[Listed entries Boundary: Start]

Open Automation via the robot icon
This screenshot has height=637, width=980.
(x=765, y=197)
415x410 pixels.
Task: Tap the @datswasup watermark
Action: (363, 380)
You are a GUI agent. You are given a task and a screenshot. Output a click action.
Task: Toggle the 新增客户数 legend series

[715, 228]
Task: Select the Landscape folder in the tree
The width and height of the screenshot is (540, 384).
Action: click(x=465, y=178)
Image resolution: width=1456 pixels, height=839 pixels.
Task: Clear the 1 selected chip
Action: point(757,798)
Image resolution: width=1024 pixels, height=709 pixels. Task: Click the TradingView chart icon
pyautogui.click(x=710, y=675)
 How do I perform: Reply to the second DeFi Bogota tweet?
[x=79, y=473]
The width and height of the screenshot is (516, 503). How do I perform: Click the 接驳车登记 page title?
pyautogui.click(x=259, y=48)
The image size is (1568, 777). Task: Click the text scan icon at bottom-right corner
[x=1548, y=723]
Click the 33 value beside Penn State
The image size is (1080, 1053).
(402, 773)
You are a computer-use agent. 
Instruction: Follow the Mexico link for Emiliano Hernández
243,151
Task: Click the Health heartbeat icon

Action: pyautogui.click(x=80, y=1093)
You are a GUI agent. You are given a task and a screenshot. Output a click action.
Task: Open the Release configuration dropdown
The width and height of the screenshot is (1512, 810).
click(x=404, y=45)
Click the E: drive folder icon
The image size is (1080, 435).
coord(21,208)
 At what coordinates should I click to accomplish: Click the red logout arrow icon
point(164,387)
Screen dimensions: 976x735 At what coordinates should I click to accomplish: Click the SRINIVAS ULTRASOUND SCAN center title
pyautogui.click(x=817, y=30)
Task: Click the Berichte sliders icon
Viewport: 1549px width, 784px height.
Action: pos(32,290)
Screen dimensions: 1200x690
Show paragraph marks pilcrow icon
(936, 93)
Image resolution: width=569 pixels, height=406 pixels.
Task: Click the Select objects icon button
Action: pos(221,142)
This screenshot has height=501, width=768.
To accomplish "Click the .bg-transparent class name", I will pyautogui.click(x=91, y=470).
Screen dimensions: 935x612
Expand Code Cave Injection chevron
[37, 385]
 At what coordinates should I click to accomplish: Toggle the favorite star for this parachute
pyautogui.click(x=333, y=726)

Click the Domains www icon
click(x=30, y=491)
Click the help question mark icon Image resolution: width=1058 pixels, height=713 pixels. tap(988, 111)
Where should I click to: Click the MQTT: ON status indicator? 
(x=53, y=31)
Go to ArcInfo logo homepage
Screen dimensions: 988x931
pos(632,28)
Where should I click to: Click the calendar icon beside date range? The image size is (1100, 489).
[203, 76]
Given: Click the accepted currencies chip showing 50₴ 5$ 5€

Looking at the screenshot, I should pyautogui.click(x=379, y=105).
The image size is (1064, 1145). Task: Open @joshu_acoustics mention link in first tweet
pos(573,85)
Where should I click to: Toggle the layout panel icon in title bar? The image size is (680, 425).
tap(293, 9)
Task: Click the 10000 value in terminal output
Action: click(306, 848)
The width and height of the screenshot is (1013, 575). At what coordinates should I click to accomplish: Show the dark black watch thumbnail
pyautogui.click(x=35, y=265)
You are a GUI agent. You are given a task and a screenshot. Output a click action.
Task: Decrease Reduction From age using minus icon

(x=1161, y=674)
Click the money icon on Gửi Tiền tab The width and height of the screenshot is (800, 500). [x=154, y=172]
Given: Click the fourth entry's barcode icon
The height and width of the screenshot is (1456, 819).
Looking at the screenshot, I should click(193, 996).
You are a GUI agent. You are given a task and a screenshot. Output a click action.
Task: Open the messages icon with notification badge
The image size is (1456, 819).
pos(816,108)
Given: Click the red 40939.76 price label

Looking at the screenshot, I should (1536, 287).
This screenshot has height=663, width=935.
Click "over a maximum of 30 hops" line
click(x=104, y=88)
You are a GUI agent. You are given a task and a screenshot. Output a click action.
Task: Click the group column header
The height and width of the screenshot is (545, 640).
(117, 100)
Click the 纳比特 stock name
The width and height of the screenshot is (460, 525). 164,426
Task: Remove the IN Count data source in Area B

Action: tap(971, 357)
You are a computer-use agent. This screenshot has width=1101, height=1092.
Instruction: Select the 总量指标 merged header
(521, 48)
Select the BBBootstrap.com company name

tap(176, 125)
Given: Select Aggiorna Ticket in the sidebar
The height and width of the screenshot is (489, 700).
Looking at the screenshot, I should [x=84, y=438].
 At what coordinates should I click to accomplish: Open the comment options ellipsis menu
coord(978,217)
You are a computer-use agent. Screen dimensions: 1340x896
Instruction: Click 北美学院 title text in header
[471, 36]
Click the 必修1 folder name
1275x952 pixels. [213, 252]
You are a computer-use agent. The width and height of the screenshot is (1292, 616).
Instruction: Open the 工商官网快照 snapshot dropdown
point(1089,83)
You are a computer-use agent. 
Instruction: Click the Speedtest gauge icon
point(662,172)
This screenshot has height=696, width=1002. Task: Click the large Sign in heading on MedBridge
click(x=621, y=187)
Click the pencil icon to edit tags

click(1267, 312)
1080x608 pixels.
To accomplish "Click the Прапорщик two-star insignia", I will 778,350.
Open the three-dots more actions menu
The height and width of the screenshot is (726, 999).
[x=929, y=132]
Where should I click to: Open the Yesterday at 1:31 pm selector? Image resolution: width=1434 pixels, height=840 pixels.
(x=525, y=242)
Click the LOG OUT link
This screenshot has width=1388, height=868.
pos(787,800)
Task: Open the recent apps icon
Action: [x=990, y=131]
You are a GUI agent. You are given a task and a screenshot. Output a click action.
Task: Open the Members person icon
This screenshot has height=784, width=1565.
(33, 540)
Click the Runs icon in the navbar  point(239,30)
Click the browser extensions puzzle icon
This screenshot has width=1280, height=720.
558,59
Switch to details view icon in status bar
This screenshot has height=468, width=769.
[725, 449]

[Listed entries Boundary: End]

## Task goal
Return each line above exactly.

## Answer to the exercise
Open Automation via the robot icon
This screenshot has height=637, width=980.
(x=765, y=197)
415x410 pixels.
Task: Tap the @datswasup watermark
Action: (363, 380)
You are a GUI agent. You are given a task and a screenshot. Output a click action.
Task: Toggle the 新增客户数 legend series

[715, 228]
Task: Select the Landscape folder in the tree
The width and height of the screenshot is (540, 384).
Action: click(x=465, y=178)
Image resolution: width=1456 pixels, height=839 pixels.
Task: Clear the 1 selected chip
Action: point(757,798)
Image resolution: width=1024 pixels, height=709 pixels. Task: Click the TradingView chart icon
pyautogui.click(x=710, y=675)
 How do I perform: Reply to the second DeFi Bogota tweet?
[x=79, y=473]
The width and height of the screenshot is (516, 503). How do I perform: Click the 接驳车登记 page title?
pyautogui.click(x=259, y=48)
The image size is (1568, 777). Task: Click the text scan icon at bottom-right corner
[x=1548, y=723]
Click the 33 value beside Penn State
The image size is (1080, 1053).
(402, 773)
You are a computer-use agent. 
Instruction: Follow the Mexico link for Emiliano Hernández
243,151
Task: Click the Health heartbeat icon

Action: pyautogui.click(x=80, y=1093)
You are a GUI agent. You are given a task and a screenshot. Output a click action.
Task: Open the Release configuration dropdown
The width and height of the screenshot is (1512, 810).
click(x=404, y=45)
Click the E: drive folder icon
The image size is (1080, 435).
coord(21,208)
 At what coordinates should I click to accomplish: Click the red logout arrow icon
point(164,387)
Screen dimensions: 976x735 At what coordinates should I click to accomplish: Click the SRINIVAS ULTRASOUND SCAN center title
pyautogui.click(x=817, y=30)
Task: Click the Berichte sliders icon
Viewport: 1549px width, 784px height.
Action: pos(32,290)
Screen dimensions: 1200x690
Show paragraph marks pilcrow icon
(936, 93)
Image resolution: width=569 pixels, height=406 pixels.
Task: Click the Select objects icon button
Action: pos(221,142)
This screenshot has height=501, width=768.
To accomplish "Click the .bg-transparent class name", I will pyautogui.click(x=91, y=470).
Screen dimensions: 935x612
Expand Code Cave Injection chevron
[37, 385]
 At what coordinates should I click to accomplish: Toggle the favorite star for this parachute
pyautogui.click(x=333, y=726)

Click the Domains www icon
click(x=30, y=491)
Click the help question mark icon Image resolution: width=1058 pixels, height=713 pixels. tap(988, 111)
Where should I click to: Click the MQTT: ON status indicator? 
(x=53, y=31)
Go to ArcInfo logo homepage
Screen dimensions: 988x931
pos(632,28)
Where should I click to: Click the calendar icon beside date range? The image size is (1100, 489).
[203, 76]
Given: Click the accepted currencies chip showing 50₴ 5$ 5€

Looking at the screenshot, I should pyautogui.click(x=379, y=105).
The image size is (1064, 1145). Task: Open @joshu_acoustics mention link in first tweet
pos(573,85)
Where should I click to: Toggle the layout panel icon in title bar? The image size is (680, 425).
tap(293, 9)
Task: Click the 10000 value in terminal output
Action: click(306, 848)
The width and height of the screenshot is (1013, 575). At what coordinates should I click to accomplish: Show the dark black watch thumbnail
pyautogui.click(x=35, y=265)
You are a GUI agent. You are given a task and a screenshot. Output a click action.
Task: Decrease Reduction From age using minus icon

(x=1161, y=674)
Click the money icon on Gửi Tiền tab The width and height of the screenshot is (800, 500). [x=154, y=172]
Given: Click the fourth entry's barcode icon
The height and width of the screenshot is (1456, 819).
Looking at the screenshot, I should click(193, 996).
You are a GUI agent. You are given a task and a screenshot. Output a click action.
Task: Open the messages icon with notification badge
The image size is (1456, 819).
pos(816,108)
Given: Click the red 40939.76 price label

Looking at the screenshot, I should (1536, 287).
This screenshot has height=663, width=935.
Click "over a maximum of 30 hops" line
click(x=104, y=88)
You are a GUI agent. You are given a task and a screenshot. Output a click action.
Task: Click the group column header
The height and width of the screenshot is (545, 640).
(117, 100)
Click the 纳比特 stock name
The width and height of the screenshot is (460, 525). 164,426
Task: Remove the IN Count data source in Area B

Action: tap(971, 357)
You are a computer-use agent. This screenshot has width=1101, height=1092.
Instruction: Select the 总量指标 merged header
(521, 48)
Select the BBBootstrap.com company name

tap(176, 125)
Given: Select Aggiorna Ticket in the sidebar
The height and width of the screenshot is (489, 700).
Looking at the screenshot, I should [x=84, y=438].
 At what coordinates should I click to accomplish: Open the comment options ellipsis menu
coord(978,217)
You are a computer-use agent. Screen dimensions: 1340x896
Instruction: Click 北美学院 title text in header
[471, 36]
Click the 必修1 folder name
1275x952 pixels. [213, 252]
You are a computer-use agent. The width and height of the screenshot is (1292, 616).
Instruction: Open the 工商官网快照 snapshot dropdown
point(1089,83)
You are a computer-use agent. 
Instruction: Click the Speedtest gauge icon
point(662,172)
This screenshot has height=696, width=1002. Task: Click the large Sign in heading on MedBridge
click(x=621, y=187)
Click the pencil icon to edit tags

click(1267, 312)
1080x608 pixels.
To accomplish "Click the Прапорщик two-star insignia", I will 778,350.
Open the three-dots more actions menu
The height and width of the screenshot is (726, 999).
[x=929, y=132]
Where should I click to: Open the Yesterday at 1:31 pm selector? Image resolution: width=1434 pixels, height=840 pixels.
(x=525, y=242)
Click the LOG OUT link
This screenshot has width=1388, height=868.
pos(787,800)
Task: Open the recent apps icon
Action: [x=990, y=131]
You are a GUI agent. You are given a task and a screenshot. Output a click action.
Task: Open the Members person icon
This screenshot has height=784, width=1565.
(33, 540)
Click the Runs icon in the navbar  point(239,30)
Click the browser extensions puzzle icon
This screenshot has width=1280, height=720.
558,59
Switch to details view icon in status bar
This screenshot has height=468, width=769.
[725, 449]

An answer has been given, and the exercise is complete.